* _Aim of the task_: Extend the passage below on deciding whether a language test should be given at all, starting right after its last sentence.

A related question that is perhaps not posed as much, nor made explicit, is: Should we test? This question is really fundamental, and equally central to considerations of test use and consequences. To illustrate this point with a recent unsettling example, an airline introduced a factual knowledge test administered solely through the medium of one language spoken in a country with 11 official languages—effectively rendering it a second language reading and writing proficiency test for the majority of the country’s nationals. The stated purpose was verification of the legitimacy of passports from the country, and thus the airline essentially introduced a new, random border control check and entry requirement with this test. Fortunately, after public outcry (including from representatives of language boards from the country concerned), the test was withdrawn, but it seemed the airline had never in the first place asked the question of whether they should test. A less extreme example may be the introduction of, for example, national, standardized tests, or of weekly progress tests, in regular language education. The first question that ought to be asked is: Does it address an issue or need in the language education system, and is a language test a meaningful, useful, and justifiable tool for addressing the issue? Sometimes, despite an identifiable reason, the answer may be that we should not test (e.g., language testing purely as an accountability check, language testing for ideological reasons rather than language use reasons). From a validation perspective, the question of “should we be testing” feeds into the consequence inference in argument-based approaches or consequential validity in the socio-cognitive approach, that is, will the intended use of the test scores (and thus of the test itself in the first place) result in positive consequences.

* _Records from a dataset_:
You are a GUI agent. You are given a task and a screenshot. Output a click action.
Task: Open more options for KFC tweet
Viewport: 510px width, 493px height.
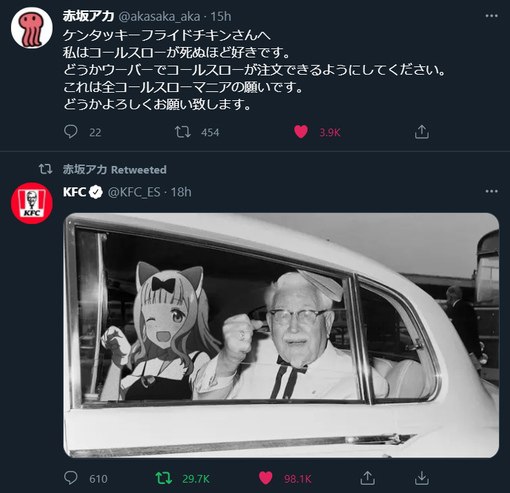coord(492,191)
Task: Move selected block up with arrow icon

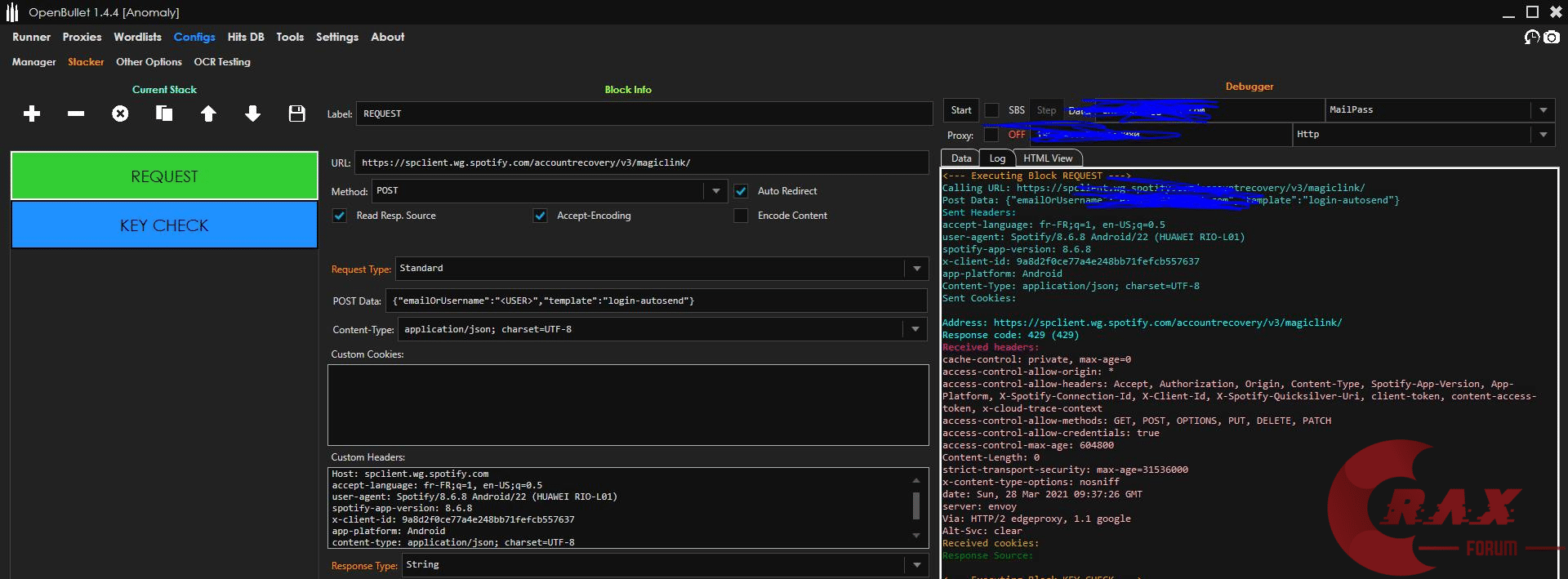Action: [208, 114]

* _Reply_:
An important task for our field is therefore to ensure that both parts of the why-question (what do we test for, and should we test) continue to be asked and evaluated systematically, openly, and critically. This requires extensive language assessment literacy and ethical language testing of us as scholars and practitioners. It also necessitates continued and expanding efforts in language assessment literacy development of test commissioners and score users.

Two more pleas

Finally, I would like to put forward two further opportunities for our field. First, I think it is fair to say that our field has reached firm maturity by now, with a significant body of work we can rely and build on. This includes empirical work conducted on similar topics, often with similar methodologies, even when in different contexts. Therefore, our field is in a position now to not only continue conducting new empirical studies, but also to increasingly take stock through synthetic approaches such as systematic reviews or meta-analyses. As Luke Plonsky’s bibliography of meta-analysis in applied linguistics demonstrates, these are proportionally still limited in language testing and assessment (https://lukeplonsky.wordpress.com/bibliographies/meta-analysis/). Such synthetic approaches can provide us, however, with greater insights into the scalability and generalizability of research findings and issues, as well as help shape our future research and development agenda.

Second, and perhaps most crucially, I would like to make a plea for further diversification of voices in our field. This is about ensuring the growing representation of the views and lived experiences of stakeholders such as test-takers, parents, classroom teachers, and test score users, as well as representation of the diversity within each of these stakeholder groups (e.g., cultural, economic, educational, geographical, linguistic, etc.). It is also about further awareness of and increases in language assessment research and practice of a diversity of languages and of diversity within language and language use. Within the scholarly community, it is about much stronger representation of perspectives and work from, for example, the Global South and other underrepresented regions, as well as underrepresented voices within well-represented regions. And finally, it might also involve looking into the representation of ourselves as stakeholders, how we and our work are being constructed, for example, in the media or by policy makers, and the pathways we (are [not] prepared to) walk in language testing and assessment.

Footnotes

Declaration of conflicting interests

The author declared no potential conflicts of interest with respect to the research, authorship, and/or publication of this article.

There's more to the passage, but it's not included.